Why do you think it took longer for the lesbians to come around?
Oh, because those bitches used to take themselves too seriously. Couldn’t stand it! I’m like, “Listen!”
They stopped being a bunch of clams with no sense of humor. I mean, honestly. I almost feel like the younger lesbians coming up kind of were like, “This is cool; she doesn’t mean anything she says.” You know, I’m sure there are plenty of people out there who hate my act, and it’s fine, and they’re allowed to, but I can no longer say the lesbians don’t have a sense of humor – they do!
Wanda Sykes was recently booed at one of her shows for calling Donald Trump a “racist, sexist, homophobic president.” She shouted expletives at the audience and gave them the middle finger.
By the way, who’s coming to see her not believing that?
Exactly. How would you have handled Trump hecklers at your show?
I do a whole Trump roast now. I wrote this really funny Trump roast – an updated one for Howard Stern – and I’m doing even more Trump jokes. But I get away with that kind of roast humor all the time. Nobody gets mad, even Trump supporters, if I say something serious about Trump, which I hardly ever do because I don’t talk politics much. Not my thing. Once people booed something and I go, “Oh, shut up. I’m a comedian, not a senator. Shut the fuck up.” And they shut up.
I have no political agenda, and I think they know Wanda really has that strong belief, so maybe that’s why they booed, and it’s fine. But people know I’m not, like, all serious about stuff, so that’s probably why I don’t get a hard time.
You’ve crossed paths with Donald Trump several times.
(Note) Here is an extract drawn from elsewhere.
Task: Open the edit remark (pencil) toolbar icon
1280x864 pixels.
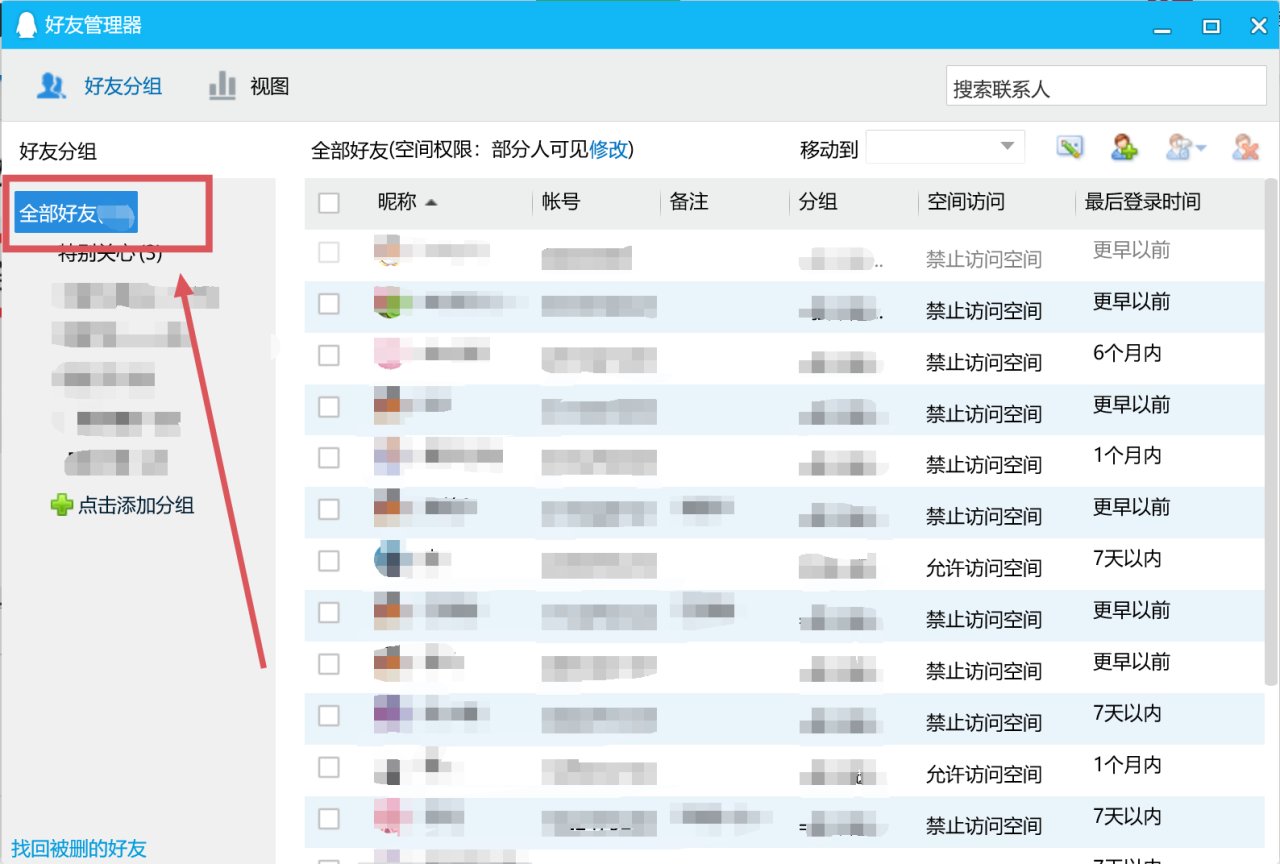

You roasted him on Comedy Central, and you competed in the fifth season of the “Celebrity Apprentice”in 2012. Would you perform at his inauguration?
Absolutely, but only if I could roast him. You understand, there’s a fine line of what I would do. Like, if they asked me to be the White House Correspondents’ Dinner host to perform, I’d be like, “in a second,” because I could reaaaally do a good roast on him and that’s the best, so it would be a way of sticking it to him a little bit and it’d be fine. I would absolutely have a clear conscience about making fun of Trump. I always do.
In 2015, you premiered your first play, “Stuffed.” As someone who has dealt with food issues throughout her life, can we please talk about Oprah’s “I love bread” Weight Watchers campaign?
I am so angry with her. And I’ll tell you why I’m angry with her. First of all, it’s idiotic. It’s the dumbest thing. The biggest joy in her life is bread? Then, bitch, you’ve been preaching wrong for all these years, and you tricked us. Because I thought her biggest joy was helping people; I thought her biggest joy was about self-improvement. I would’ve taken anything except the name of a food, so I was like, “Dude, show us some enlightenment here.” I just can’t stand the un-self-awareness of her putting that out there, but it’s her journey. It’s none of my business. I don’t like to watch that one, ever. I always flip right by it. I’m like, “ack!” I’d rather watch those poor dogs with the one eye from the “Angel” ads and I hate those.
I heard that a drag queen inspired you to move into humorous motivational speaking.
Oh, Coco Peru! The best, best, best. She does this routine, and there is such a real great sort of emotional and spiritual element to it that you don’t see usually with drag queens. When I saw that, I said, “I am definitely going to make sure more of that vulnerability is in my act.” I frickin’ love her. It’s like, you never know what you’re gonna learn when you go and see something, and that was the last thing I expected from a drag performer. I’m so glad I went to that.
I love that you – insult comic – have now become this emblem of empowerment not just for women, but men.
It was funny how gay men really responded to the play, because I think gay men, unfortunately, have just as big of a problem with body image as women do. So, I’m so lucky that they really responded to the show, because, man, who doesn’t have a problem with the way they look? It’s just so hard. It’s nice that they would actually come to me and be like, “I went through that too,” which I’m pretty grateful for.